/*=========================================================================

  Program:   Visualization Toolkit
  Module:    vtkParseString.h

  Copyright (c) Ken Martin, Will Schroeder, Bill Lorensen
  All rights reserved.
  See Copyright.txt or http://www.kitware.com/Copyright.htm for details.

     This software is distributed WITHOUT ANY WARRANTY; without even
     the implied warranty of MERCHANTABILITY or FITNESS FOR A PARTICULAR
     PURPOSE.  See the above copyright notice for more information.

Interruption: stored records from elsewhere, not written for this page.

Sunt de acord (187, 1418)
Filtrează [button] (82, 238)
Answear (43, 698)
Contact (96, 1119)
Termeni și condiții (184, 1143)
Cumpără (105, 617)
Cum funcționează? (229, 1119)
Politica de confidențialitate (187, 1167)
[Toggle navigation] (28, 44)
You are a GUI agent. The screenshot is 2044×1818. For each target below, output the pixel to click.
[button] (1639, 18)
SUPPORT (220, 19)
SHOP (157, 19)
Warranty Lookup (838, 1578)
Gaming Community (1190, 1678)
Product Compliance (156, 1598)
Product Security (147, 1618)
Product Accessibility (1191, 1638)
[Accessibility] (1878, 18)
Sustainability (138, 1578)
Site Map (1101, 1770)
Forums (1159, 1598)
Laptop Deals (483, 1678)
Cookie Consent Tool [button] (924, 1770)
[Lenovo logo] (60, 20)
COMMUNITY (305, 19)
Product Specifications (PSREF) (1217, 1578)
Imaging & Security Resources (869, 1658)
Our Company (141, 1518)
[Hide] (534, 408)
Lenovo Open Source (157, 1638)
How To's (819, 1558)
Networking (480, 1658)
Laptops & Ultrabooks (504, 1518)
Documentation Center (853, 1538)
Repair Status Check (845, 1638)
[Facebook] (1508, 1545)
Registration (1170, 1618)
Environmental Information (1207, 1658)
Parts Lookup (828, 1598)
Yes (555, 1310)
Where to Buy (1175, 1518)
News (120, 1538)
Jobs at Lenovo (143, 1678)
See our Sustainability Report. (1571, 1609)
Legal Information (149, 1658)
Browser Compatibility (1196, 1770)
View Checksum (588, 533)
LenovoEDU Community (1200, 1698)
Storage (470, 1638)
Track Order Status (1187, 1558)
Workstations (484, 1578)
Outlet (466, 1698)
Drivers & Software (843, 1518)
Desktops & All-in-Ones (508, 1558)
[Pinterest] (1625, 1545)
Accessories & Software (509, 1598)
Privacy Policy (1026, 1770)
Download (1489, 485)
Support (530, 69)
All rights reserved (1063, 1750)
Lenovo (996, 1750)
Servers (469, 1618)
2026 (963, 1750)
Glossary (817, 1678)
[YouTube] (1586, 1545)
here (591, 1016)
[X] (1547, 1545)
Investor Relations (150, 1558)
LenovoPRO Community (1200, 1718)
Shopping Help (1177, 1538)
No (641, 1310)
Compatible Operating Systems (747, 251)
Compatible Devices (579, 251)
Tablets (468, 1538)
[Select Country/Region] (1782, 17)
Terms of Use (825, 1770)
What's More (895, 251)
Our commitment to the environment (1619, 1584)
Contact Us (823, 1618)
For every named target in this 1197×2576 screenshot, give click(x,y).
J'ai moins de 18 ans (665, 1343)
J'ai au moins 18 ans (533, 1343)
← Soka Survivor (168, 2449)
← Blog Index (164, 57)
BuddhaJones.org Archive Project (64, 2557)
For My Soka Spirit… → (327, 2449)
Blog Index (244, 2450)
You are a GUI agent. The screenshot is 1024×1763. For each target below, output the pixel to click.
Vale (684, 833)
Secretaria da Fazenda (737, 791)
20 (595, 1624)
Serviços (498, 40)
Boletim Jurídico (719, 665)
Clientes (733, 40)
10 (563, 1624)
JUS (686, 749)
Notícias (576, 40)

=========================================================================*/
/*-------------------------------------------------------------------------
  Copyright (c) 2012 David Gobbi.

  Contributed to the VisualizationToolkit by the author in April 2012
  under the terms of the Visualization Toolkit 2008 copyright.
-------------------------------------------------------------------------*/

/**
  This file provides string handling routines.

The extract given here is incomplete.